#### Task list
1. Answer these from the text on the song "Harmony":
(a) Which label released the song as a single in the UK in 1980?
(b) For how many weeks was "Harmony" at no. 1 on WBZ-FM's chart?
(c) Which critic called "Harmony" a "gorgeous ballad"?
2. Please say whether each statement agrees with the text on the song "Harmony," and support each yes or no with the deciding words quoted from it.
(a) The 1980 UK single reached the charts.
(b) For the year, "Don't Let the Sun Go Down on Me" ranked above "Harmony" on WBZ-FM's chart.
(c) Rosenthal praises Nigel Olsson's drumming.
3. Continue the text on the song "Harmony" from its last sentence.

#### Text shown
DJM Records eventually released the song as a single in the UK in 1980, backed with "Mona Lisas and Mad Hatters", to support the compilation album The Very Best of Elton John. The single did not chart.

"Harmony" was popular on American FM playlists of the day, especially WBZ-FM in Boston, whose top 40 chart allowed for the inclusion of LP cuts and B-sides as voted for by listeners. "Harmony" spent three weeks at no. 1 on WBZ-FM's chart in June 1974 and ranked no. 6 for the year, with "Bennie and the Jets" at no. 1 and "Don't Let the Sun Go Down on Me" behind "Harmony" at no. 7.

==Reception==
Despite its belated and limited single release, "Harmony" has been a fan favourite. It made several radio stations' Top 40s, and ranked as the No. 1 song for three weeks by WBZ-FM in Boston. It was also rated the No. 6 song of 1974 by WBZ.

Cassata rates "Harmony" as one of "the best John-Taupin" compositions, describing it as "brief but ethereal." Rosenthal praises John's piano playing, Nigel Olsson's drumming and Del Newman's orchestral arrangement. Ultimate Classic Rock critic Matthew Wilkenning described "Harmony" as a "gorgeous ballad". Classic Album Sunday's founder Colleen Murphy regards "Harmony" as a personal favourite, describing it as "poignant".

#### Stored data
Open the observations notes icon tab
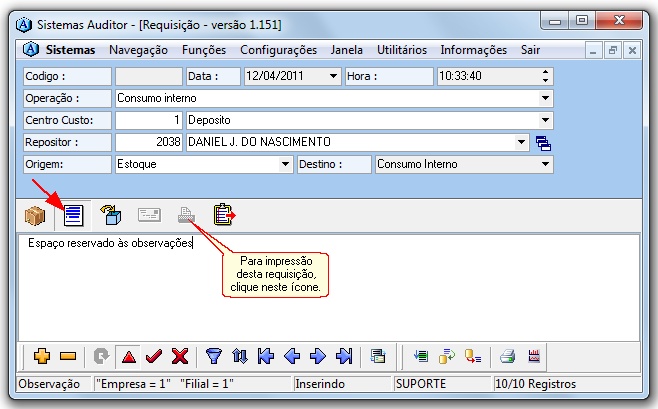 73,215

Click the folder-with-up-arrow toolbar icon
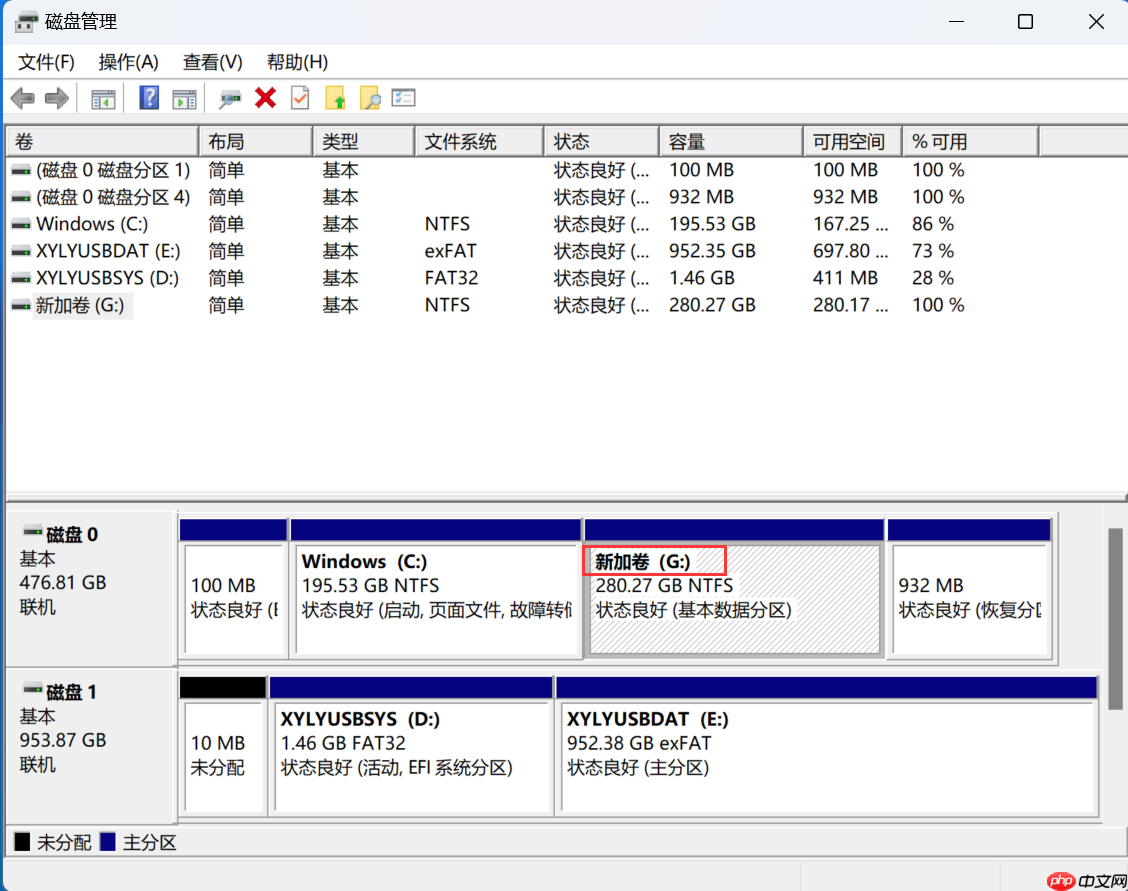(336, 97)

#### Answers to this exercise
1.
(a) DJM Records
(b) Three weeks
(c) Matthew Wilkenning

2.
(a) No: "The single did not chart."
(b) No: "Don't Let the Sun Go Down on Me" behind "Harmony" at no. 7
(c) Yes: "Rosenthal praises John's piano playing, Nigel Olsson's drumming and Del Newman's orchestral arrangement."

3.
John has often performed "Harmony" live in concert. In 2000, John released a live solo piano version on Elton John – Live At Madison Square Garden, a fan club only CD, which was recorded during one of his two performances at the venue on October 15 & 16, 1999.

==Cover versions==
Diana Ross released her version of "Harmony" on the 2012 expanded edition of her 1976 album Diana Ross. Jesse Malin covered the song on his 2008 album On Your Sleeve. Allmusic critic described this version as "a barfly with a smile's nocturnal take" on the song. The Zac Brown Band covered the song on the 40th-anniversary deluxe edition of Goodbye Yellow Brick Road.